Introducing the Problem

Drones are controlled wirelessly with remote control. The controller and the drones are communicating via radio frequency (RF) signals. By intercepting the signals over the open air, one can detect the presence of drones nearby. Furthermore, by building a machine learning model to learn the characteristics of the signals emitted by each of these drones, we can distinguish the different drones that are actively emitting the RF signals. To reiterate, the goal of machine learning here is that:

1) we will be able to detect the presence of one or more drones;

2) we will be able to distinguish which drones are currently active (emitting RF).

An analogy to this problem is like asking a computer to recognize the different musical instruments playing in an orchestra recording—the violin, piano, clarinet, bass, drums… How can this be done? The computer must be trained to recognize the audio characteristics of violin, piano, clarinet, and so on. Each training datum, which is a snippet of audio recording (say, 100 milliseconds), comes with an associated label–be it “violin”, “piano”, “clarinet”… However, in the drone case, instead of feeding a series of RF packets, the researchers have preprocessed the RF packets into a set of features which we will explain below.

What kind of machine learning?

  • Does the drone recognition problem fall under the category of supervised learning or unsupervised learning?

  • Under either category, what is the learning subtype of this problem? (I.e., regression, classification, clustering, or dimensional reduction.)

Answer

This is a supervised learning, And the second goal of the learning: “distinguish which drones” gives a clear hint that we are dealing with a classification problem.

In this episode, we will cover how one prepare data for machine learning.

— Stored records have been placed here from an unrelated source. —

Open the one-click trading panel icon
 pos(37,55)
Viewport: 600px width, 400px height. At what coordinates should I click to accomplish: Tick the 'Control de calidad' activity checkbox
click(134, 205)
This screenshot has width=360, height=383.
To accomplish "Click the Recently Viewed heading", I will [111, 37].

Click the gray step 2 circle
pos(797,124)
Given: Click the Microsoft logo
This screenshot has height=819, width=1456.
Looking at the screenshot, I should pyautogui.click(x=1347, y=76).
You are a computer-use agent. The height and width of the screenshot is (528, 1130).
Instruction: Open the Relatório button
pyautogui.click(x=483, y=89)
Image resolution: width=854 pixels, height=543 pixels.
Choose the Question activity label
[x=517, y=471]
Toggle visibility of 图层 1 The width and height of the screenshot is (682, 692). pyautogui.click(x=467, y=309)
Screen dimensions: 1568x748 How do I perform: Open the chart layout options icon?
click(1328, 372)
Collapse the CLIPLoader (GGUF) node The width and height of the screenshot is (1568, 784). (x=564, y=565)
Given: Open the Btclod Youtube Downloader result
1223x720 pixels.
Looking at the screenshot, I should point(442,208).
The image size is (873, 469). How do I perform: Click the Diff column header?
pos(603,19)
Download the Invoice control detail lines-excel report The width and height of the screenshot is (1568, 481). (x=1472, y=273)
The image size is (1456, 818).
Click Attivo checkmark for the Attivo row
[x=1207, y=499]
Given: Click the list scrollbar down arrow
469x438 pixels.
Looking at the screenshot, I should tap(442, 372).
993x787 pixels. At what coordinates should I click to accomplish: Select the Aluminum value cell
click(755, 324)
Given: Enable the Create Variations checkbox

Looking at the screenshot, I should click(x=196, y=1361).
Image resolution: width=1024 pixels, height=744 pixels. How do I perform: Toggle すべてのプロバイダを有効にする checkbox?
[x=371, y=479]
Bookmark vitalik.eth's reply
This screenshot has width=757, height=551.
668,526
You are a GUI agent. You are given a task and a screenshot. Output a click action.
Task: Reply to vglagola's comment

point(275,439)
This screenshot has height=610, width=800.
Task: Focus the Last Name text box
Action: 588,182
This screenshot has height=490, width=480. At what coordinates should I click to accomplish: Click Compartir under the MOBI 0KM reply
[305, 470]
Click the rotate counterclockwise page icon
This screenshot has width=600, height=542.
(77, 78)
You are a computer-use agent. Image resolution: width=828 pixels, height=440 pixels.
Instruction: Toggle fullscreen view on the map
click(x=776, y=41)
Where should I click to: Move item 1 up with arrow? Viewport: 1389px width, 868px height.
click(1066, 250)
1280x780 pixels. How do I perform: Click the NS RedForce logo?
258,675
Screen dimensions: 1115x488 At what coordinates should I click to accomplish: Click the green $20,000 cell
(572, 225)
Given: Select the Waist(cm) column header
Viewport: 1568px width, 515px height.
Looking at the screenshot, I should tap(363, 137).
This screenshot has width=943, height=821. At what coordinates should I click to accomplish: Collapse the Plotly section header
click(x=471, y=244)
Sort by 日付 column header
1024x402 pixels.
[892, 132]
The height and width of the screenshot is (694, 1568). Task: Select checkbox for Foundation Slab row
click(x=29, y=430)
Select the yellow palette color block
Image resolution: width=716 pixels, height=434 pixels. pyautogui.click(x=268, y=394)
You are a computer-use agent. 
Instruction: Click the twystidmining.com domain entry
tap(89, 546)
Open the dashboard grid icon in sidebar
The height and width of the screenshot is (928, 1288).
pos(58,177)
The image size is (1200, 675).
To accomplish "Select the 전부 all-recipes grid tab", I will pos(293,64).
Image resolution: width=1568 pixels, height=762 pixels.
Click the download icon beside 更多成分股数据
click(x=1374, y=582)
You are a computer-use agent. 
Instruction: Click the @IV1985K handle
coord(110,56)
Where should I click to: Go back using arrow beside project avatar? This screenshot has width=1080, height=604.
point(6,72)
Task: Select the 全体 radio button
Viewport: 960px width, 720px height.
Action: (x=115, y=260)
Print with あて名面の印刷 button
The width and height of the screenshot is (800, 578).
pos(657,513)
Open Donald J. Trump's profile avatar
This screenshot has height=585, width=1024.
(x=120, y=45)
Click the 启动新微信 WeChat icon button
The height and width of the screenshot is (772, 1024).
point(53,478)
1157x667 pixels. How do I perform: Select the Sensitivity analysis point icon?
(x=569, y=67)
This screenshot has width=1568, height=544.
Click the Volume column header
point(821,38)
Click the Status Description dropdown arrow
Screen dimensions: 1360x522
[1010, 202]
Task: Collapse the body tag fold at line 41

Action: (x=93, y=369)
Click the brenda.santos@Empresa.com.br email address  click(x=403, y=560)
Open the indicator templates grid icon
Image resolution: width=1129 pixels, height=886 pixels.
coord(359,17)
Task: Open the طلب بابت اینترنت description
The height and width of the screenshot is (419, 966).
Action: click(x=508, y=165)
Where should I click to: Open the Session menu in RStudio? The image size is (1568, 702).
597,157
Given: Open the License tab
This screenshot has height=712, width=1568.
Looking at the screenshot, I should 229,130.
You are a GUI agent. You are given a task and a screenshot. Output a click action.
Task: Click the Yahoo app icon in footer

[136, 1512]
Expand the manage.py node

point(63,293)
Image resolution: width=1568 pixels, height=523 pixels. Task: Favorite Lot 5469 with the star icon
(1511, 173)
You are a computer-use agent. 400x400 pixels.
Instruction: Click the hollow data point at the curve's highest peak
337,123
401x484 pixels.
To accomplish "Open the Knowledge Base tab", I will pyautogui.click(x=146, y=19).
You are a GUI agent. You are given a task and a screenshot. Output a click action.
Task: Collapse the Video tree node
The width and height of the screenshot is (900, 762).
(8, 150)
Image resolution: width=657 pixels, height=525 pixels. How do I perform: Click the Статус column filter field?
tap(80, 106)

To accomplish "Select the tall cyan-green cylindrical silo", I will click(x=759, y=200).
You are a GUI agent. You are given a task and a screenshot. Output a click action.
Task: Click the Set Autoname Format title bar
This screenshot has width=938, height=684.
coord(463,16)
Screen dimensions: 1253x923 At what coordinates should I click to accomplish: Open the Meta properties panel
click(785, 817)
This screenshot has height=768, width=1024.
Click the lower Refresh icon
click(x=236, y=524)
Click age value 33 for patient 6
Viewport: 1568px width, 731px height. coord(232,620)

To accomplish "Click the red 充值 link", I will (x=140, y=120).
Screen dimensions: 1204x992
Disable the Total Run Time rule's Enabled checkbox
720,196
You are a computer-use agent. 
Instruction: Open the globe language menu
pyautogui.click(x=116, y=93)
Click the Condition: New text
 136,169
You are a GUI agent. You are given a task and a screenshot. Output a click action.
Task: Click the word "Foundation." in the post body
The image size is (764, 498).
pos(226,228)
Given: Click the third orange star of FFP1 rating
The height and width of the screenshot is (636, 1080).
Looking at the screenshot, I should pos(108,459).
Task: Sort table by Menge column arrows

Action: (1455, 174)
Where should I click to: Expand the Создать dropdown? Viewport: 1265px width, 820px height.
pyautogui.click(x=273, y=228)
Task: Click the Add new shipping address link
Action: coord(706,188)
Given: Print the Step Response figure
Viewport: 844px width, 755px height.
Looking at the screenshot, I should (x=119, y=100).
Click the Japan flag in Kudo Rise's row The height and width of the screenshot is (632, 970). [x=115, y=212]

In the next episode, we will perform the actual machine learning on the data. The preparation steps include:

Data Loading and Exploration

The first time we obtain new data, it is always a good practice to take a look into the data first. The data file is located at the following path on Turing:

/scratch-lustre/DeapSECURE/module03/Drones/data/machinelearningdata.csv

It is in the CSV format; here are the first few lines of the data:

$ cd /scratch-lustre/DeapSECURE/module03/Drones/data

$ head machinelearningdata.csv
Subcarrier-Spacing,Symbol-time,fft-length,cp-length,Signal-Power,Detection,class
97.65625,0.01024,1024,32,463.655823,1,mavric
390.625,0.00256,256,32,466.324219,1,mavric
97.65625,0.01024,1024,32,462.016113,1,mavric
195.3125,0.00512,512,32,470.765259,1,mavric
97.65625,0.01024,1024,32,470.765259,1,mavric
195.3125,0.00512,512,32,470.765259,1,mavric
195.3125,0.00512,512,32,467.561218,1,mavric
97.65625,0.01024,1024,32,464.200226,1,mavric
1562.5,0.00064,64,4,449.435547,1,mavric

$ tail machinelearningdata.csv
390.625,0.00256,256,16,442.858521,1,Phantom
1562.5,0.00064,64,32,455.123779,1,Phantom
1562.5,0.00064,64,4,447.67157,1,Phantom
390.625,0.00256,256,16,284.808777,1,Phantom
1562.5,0.00064,64,16,448.591064,1,Phantom
1562.5,0.00064,64,8,441.025574,1,Phantom
781.25,0.00128,128,32,451.479004,1,Phantom
781.25,0.00128,128,32,454.212402,1,Phantom
781.25,0.00128,128,32,27.003826,1,Phantom
3125,0.00032,32,32,1.909638,0,Phantom

UNIX head and tail commands

The UNIX head and tail commands shows the first or last few lines of a text files, respectively. By default 10 lines are shown. If you want to show more or less lines, use the -n N options, where N is the number of lines you want to show.

A better dataset?

There is an alternative dataset that has one extra feature (“standard deviation”). It is located in the same directory as above, under the name machinelearning_stdev.csv. Some participants are encouraged to take this alternative data file and compare the end-result with the original dataset.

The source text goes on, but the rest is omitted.